- **WHAT NEEDS TO BE DONE**: Exclude the pictures; give every entry again exactly as written.

Collected data entries:
:::::
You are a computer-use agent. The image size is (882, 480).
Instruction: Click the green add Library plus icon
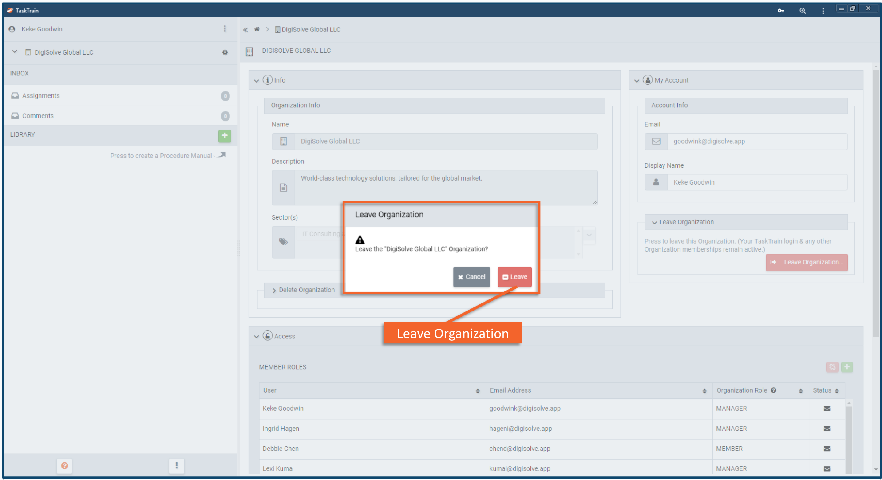coord(225,136)
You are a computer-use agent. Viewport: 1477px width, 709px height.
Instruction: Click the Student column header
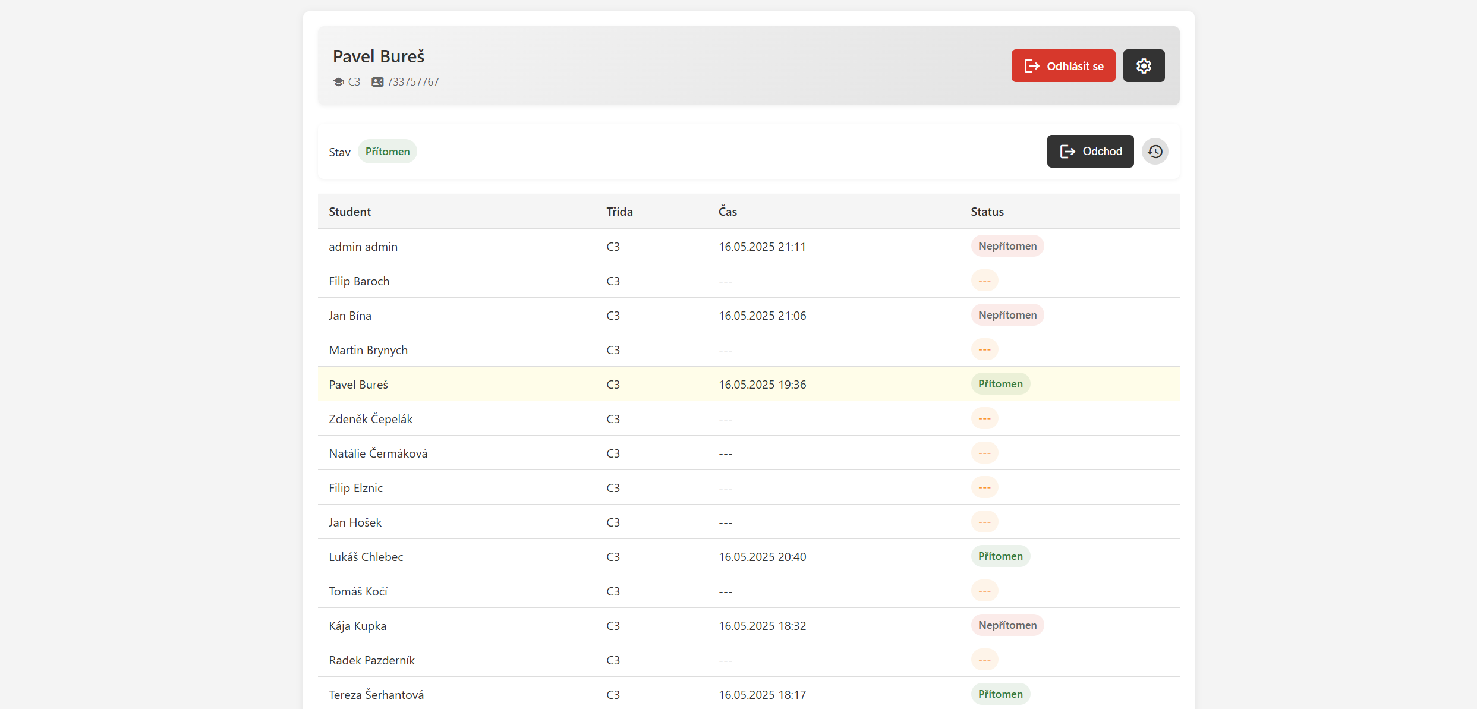pos(349,212)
:::::
- **TASK RESPONSE**:
You are a computer-use agent. The image size is (882, 480).
Instruction: Click the green add Library plus icon
coord(225,136)
You are a computer-use agent. Viewport: 1477px width, 709px height.
Instruction: Click the Student column header
pos(349,212)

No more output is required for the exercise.